WHAT NEEDS TO BE DONE: Reproduce every line of the material below, changing nothing.

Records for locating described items
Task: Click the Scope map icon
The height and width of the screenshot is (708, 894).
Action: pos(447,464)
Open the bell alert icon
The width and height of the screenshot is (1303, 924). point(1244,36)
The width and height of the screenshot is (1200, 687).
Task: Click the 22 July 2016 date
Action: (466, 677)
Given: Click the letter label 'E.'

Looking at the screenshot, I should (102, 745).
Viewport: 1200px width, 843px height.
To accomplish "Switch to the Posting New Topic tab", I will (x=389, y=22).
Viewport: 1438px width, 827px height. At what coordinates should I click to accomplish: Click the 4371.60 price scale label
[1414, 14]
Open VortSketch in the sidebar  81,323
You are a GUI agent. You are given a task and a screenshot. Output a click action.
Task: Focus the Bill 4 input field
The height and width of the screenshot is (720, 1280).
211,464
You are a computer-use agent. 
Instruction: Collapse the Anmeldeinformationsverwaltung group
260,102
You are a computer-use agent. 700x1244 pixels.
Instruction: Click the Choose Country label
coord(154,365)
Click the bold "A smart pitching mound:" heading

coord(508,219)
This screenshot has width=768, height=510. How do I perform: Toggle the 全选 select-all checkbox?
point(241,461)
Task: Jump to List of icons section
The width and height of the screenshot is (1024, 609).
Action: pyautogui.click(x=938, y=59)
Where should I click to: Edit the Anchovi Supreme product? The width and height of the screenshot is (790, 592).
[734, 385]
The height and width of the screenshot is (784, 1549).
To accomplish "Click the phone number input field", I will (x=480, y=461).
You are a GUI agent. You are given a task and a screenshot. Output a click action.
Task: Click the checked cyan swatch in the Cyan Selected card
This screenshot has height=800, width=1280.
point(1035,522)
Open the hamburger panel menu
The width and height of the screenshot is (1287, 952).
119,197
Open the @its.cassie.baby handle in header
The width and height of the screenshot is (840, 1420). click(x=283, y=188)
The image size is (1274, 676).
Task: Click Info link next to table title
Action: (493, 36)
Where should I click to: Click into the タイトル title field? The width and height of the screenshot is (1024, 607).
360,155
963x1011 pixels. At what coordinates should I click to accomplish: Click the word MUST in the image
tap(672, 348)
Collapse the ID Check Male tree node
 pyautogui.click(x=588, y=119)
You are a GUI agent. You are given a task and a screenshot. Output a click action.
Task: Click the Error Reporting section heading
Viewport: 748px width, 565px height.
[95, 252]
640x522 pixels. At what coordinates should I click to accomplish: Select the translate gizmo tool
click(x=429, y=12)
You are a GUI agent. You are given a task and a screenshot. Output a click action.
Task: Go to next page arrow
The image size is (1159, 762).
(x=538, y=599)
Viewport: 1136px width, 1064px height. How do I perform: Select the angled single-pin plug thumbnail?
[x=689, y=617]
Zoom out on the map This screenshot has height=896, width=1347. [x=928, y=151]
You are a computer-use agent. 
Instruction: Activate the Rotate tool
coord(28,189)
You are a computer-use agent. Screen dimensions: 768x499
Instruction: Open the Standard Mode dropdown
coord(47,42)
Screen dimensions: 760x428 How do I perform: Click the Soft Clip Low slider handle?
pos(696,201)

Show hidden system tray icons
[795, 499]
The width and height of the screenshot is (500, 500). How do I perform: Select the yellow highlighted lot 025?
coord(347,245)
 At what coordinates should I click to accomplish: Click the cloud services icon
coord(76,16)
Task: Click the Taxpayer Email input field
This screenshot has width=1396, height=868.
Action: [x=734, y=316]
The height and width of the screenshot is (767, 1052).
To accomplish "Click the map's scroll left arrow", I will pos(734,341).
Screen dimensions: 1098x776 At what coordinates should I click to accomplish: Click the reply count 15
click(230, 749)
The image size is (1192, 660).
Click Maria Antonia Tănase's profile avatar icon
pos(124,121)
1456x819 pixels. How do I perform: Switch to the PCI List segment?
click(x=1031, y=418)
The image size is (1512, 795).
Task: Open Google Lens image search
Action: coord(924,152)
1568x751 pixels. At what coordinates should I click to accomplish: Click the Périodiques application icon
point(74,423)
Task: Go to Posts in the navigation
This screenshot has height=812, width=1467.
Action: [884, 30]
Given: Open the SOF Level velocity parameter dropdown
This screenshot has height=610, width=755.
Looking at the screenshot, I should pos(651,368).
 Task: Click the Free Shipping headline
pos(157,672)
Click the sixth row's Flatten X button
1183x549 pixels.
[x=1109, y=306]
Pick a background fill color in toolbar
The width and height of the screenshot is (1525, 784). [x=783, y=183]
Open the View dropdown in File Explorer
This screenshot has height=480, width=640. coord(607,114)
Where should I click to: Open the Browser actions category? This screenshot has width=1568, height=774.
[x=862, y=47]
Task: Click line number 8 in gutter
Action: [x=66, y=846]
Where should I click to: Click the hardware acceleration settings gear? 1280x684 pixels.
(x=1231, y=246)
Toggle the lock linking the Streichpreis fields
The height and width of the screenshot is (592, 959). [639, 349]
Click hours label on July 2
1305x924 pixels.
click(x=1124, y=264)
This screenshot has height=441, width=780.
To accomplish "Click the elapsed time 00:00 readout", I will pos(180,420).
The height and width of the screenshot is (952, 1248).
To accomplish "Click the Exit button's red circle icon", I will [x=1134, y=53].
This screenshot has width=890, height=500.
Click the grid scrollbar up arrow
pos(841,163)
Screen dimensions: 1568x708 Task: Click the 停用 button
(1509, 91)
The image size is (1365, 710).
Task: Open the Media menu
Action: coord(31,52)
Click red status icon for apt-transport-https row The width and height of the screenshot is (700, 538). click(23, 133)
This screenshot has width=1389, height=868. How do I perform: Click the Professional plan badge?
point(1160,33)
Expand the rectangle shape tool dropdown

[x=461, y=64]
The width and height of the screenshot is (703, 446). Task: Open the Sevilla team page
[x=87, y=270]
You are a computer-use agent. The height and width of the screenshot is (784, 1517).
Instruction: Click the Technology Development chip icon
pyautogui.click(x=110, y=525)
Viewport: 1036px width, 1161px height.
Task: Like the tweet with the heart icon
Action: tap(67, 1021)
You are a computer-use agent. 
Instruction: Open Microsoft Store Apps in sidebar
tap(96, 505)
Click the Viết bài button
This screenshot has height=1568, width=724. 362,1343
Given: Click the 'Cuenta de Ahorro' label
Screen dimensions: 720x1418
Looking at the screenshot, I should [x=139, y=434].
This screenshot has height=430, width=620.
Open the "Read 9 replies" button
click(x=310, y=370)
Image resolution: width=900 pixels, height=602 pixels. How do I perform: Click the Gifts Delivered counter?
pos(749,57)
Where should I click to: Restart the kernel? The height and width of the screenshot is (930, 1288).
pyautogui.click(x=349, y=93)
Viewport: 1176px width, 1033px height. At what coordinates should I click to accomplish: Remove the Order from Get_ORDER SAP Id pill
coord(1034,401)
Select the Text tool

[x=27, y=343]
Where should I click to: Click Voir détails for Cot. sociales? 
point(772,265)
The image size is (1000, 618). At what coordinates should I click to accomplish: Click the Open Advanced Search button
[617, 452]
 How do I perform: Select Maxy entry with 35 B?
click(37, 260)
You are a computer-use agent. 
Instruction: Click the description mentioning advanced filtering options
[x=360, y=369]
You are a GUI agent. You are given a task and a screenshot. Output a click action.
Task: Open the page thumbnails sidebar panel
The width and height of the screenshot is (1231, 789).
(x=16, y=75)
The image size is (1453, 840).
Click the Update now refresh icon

THE REPLY:
Task: Click the Scope map icon
The height and width of the screenshot is (708, 894).
Action: pos(447,464)
Open the bell alert icon
The width and height of the screenshot is (1303, 924). point(1244,36)
The width and height of the screenshot is (1200, 687).
Task: Click the 22 July 2016 date
Action: (466, 677)
Given: Click the letter label 'E.'

Looking at the screenshot, I should (102, 745).
Viewport: 1200px width, 843px height.
To accomplish "Switch to the Posting New Topic tab", I will (x=389, y=22).
Viewport: 1438px width, 827px height. At what coordinates should I click to accomplish: Click the 4371.60 price scale label
[1414, 14]
Open VortSketch in the sidebar  81,323
You are a GUI agent. You are given a task and a screenshot. Output a click action.
Task: Focus the Bill 4 input field
The height and width of the screenshot is (720, 1280).
211,464
You are a computer-use agent. 
Instruction: Collapse the Anmeldeinformationsverwaltung group
260,102
You are a computer-use agent. 700x1244 pixels.
Instruction: Click the Choose Country label
coord(154,365)
Click the bold "A smart pitching mound:" heading

coord(508,219)
This screenshot has width=768, height=510. How do I perform: Toggle the 全选 select-all checkbox?
point(241,461)
Task: Jump to List of icons section
The width and height of the screenshot is (1024, 609).
Action: pyautogui.click(x=938, y=59)
Where should I click to: Edit the Anchovi Supreme product? The width and height of the screenshot is (790, 592).
[734, 385]
The height and width of the screenshot is (784, 1549).
To accomplish "Click the phone number input field", I will (x=480, y=461).
You are a GUI agent. You are given a task and a screenshot. Output a click action.
Task: Click the checked cyan swatch in the Cyan Selected card
This screenshot has height=800, width=1280.
point(1035,522)
Open the hamburger panel menu
The width and height of the screenshot is (1287, 952).
119,197
Open the @its.cassie.baby handle in header
The width and height of the screenshot is (840, 1420). click(x=283, y=188)
The image size is (1274, 676).
Task: Click Info link next to table title
Action: (493, 36)
Where should I click to: Click into the タイトル title field? The width and height of the screenshot is (1024, 607).
360,155
963x1011 pixels. At what coordinates should I click to accomplish: Click the word MUST in the image
tap(672, 348)
Collapse the ID Check Male tree node
 pyautogui.click(x=588, y=119)
You are a GUI agent. You are given a task and a screenshot. Output a click action.
Task: Click the Error Reporting section heading
Viewport: 748px width, 565px height.
[95, 252]
640x522 pixels. At what coordinates should I click to accomplish: Select the translate gizmo tool
click(x=429, y=12)
You are a GUI agent. You are given a task and a screenshot. Output a click action.
Task: Go to next page arrow
The image size is (1159, 762).
(x=538, y=599)
Viewport: 1136px width, 1064px height. How do I perform: Select the angled single-pin plug thumbnail?
[x=689, y=617]
Zoom out on the map This screenshot has height=896, width=1347. [x=928, y=151]
You are a computer-use agent. 
Instruction: Activate the Rotate tool
coord(28,189)
You are a computer-use agent. Screen dimensions: 768x499
Instruction: Open the Standard Mode dropdown
coord(47,42)
Screen dimensions: 760x428 How do I perform: Click the Soft Clip Low slider handle?
pos(696,201)

Show hidden system tray icons
[795, 499]
The width and height of the screenshot is (500, 500). How do I perform: Select the yellow highlighted lot 025?
coord(347,245)
 At what coordinates should I click to accomplish: Click the cloud services icon
coord(76,16)
Task: Click the Taxpayer Email input field
This screenshot has width=1396, height=868.
Action: [x=734, y=316]
The height and width of the screenshot is (767, 1052).
To accomplish "Click the map's scroll left arrow", I will pos(734,341).
Screen dimensions: 1098x776 At what coordinates should I click to accomplish: Click the reply count 15
click(230, 749)
The image size is (1192, 660).
Click Maria Antonia Tănase's profile avatar icon
pos(124,121)
1456x819 pixels. How do I perform: Switch to the PCI List segment?
click(x=1031, y=418)
The image size is (1512, 795).
Task: Open Google Lens image search
Action: coord(924,152)
1568x751 pixels. At what coordinates should I click to accomplish: Click the Périodiques application icon
point(74,423)
Task: Go to Posts in the navigation
This screenshot has height=812, width=1467.
Action: [884, 30]
Given: Open the SOF Level velocity parameter dropdown
This screenshot has height=610, width=755.
Looking at the screenshot, I should pos(651,368).
 Task: Click the Free Shipping headline
pos(157,672)
Click the sixth row's Flatten X button
1183x549 pixels.
[x=1109, y=306]
Pick a background fill color in toolbar
The width and height of the screenshot is (1525, 784). [x=783, y=183]
Open the View dropdown in File Explorer
This screenshot has height=480, width=640. coord(607,114)
Where should I click to: Open the Browser actions category? This screenshot has width=1568, height=774.
[x=862, y=47]
Task: Click line number 8 in gutter
Action: [x=66, y=846]
Where should I click to: Click the hardware acceleration settings gear? 1280x684 pixels.
(x=1231, y=246)
Toggle the lock linking the Streichpreis fields
The height and width of the screenshot is (592, 959). [639, 349]
Click hours label on July 2
1305x924 pixels.
click(x=1124, y=264)
This screenshot has height=441, width=780.
To accomplish "Click the elapsed time 00:00 readout", I will pos(180,420).
The height and width of the screenshot is (952, 1248).
To accomplish "Click the Exit button's red circle icon", I will [x=1134, y=53].
This screenshot has width=890, height=500.
Click the grid scrollbar up arrow
pos(841,163)
Screen dimensions: 1568x708 Task: Click the 停用 button
(1509, 91)
The image size is (1365, 710).
Task: Open the Media menu
Action: coord(31,52)
Click red status icon for apt-transport-https row The width and height of the screenshot is (700, 538). click(23, 133)
This screenshot has width=1389, height=868. How do I perform: Click the Professional plan badge?
point(1160,33)
Expand the rectangle shape tool dropdown

[x=461, y=64]
The width and height of the screenshot is (703, 446). Task: Open the Sevilla team page
[x=87, y=270]
You are a computer-use agent. The height and width of the screenshot is (784, 1517).
Instruction: Click the Technology Development chip icon
pyautogui.click(x=110, y=525)
Viewport: 1036px width, 1161px height.
Task: Like the tweet with the heart icon
Action: tap(67, 1021)
You are a computer-use agent. 
Instruction: Open Microsoft Store Apps in sidebar
tap(96, 505)
Click the Viết bài button
This screenshot has height=1568, width=724. 362,1343
Given: Click the 'Cuenta de Ahorro' label
Screen dimensions: 720x1418
Looking at the screenshot, I should [x=139, y=434].
This screenshot has height=430, width=620.
Open the "Read 9 replies" button
click(x=310, y=370)
Image resolution: width=900 pixels, height=602 pixels. How do I perform: Click the Gifts Delivered counter?
pos(749,57)
Where should I click to: Restart the kernel? The height and width of the screenshot is (930, 1288).
pyautogui.click(x=349, y=93)
Viewport: 1176px width, 1033px height. At what coordinates should I click to accomplish: Remove the Order from Get_ORDER SAP Id pill
coord(1034,401)
Select the Text tool

[x=27, y=343]
Where should I click to: Click Voir détails for Cot. sociales? 
point(772,265)
The image size is (1000, 618). At what coordinates should I click to accomplish: Click the Open Advanced Search button
[617, 452]
 How do I perform: Select Maxy entry with 35 B?
click(37, 260)
You are a computer-use agent. 
Instruction: Click the description mentioning advanced filtering options
[x=360, y=369]
You are a GUI agent. You are given a task and a screenshot. Output a click action.
Task: Open the page thumbnails sidebar panel
The width and height of the screenshot is (1231, 789).
(x=16, y=75)
The image size is (1453, 840).
Click the Update now refresh icon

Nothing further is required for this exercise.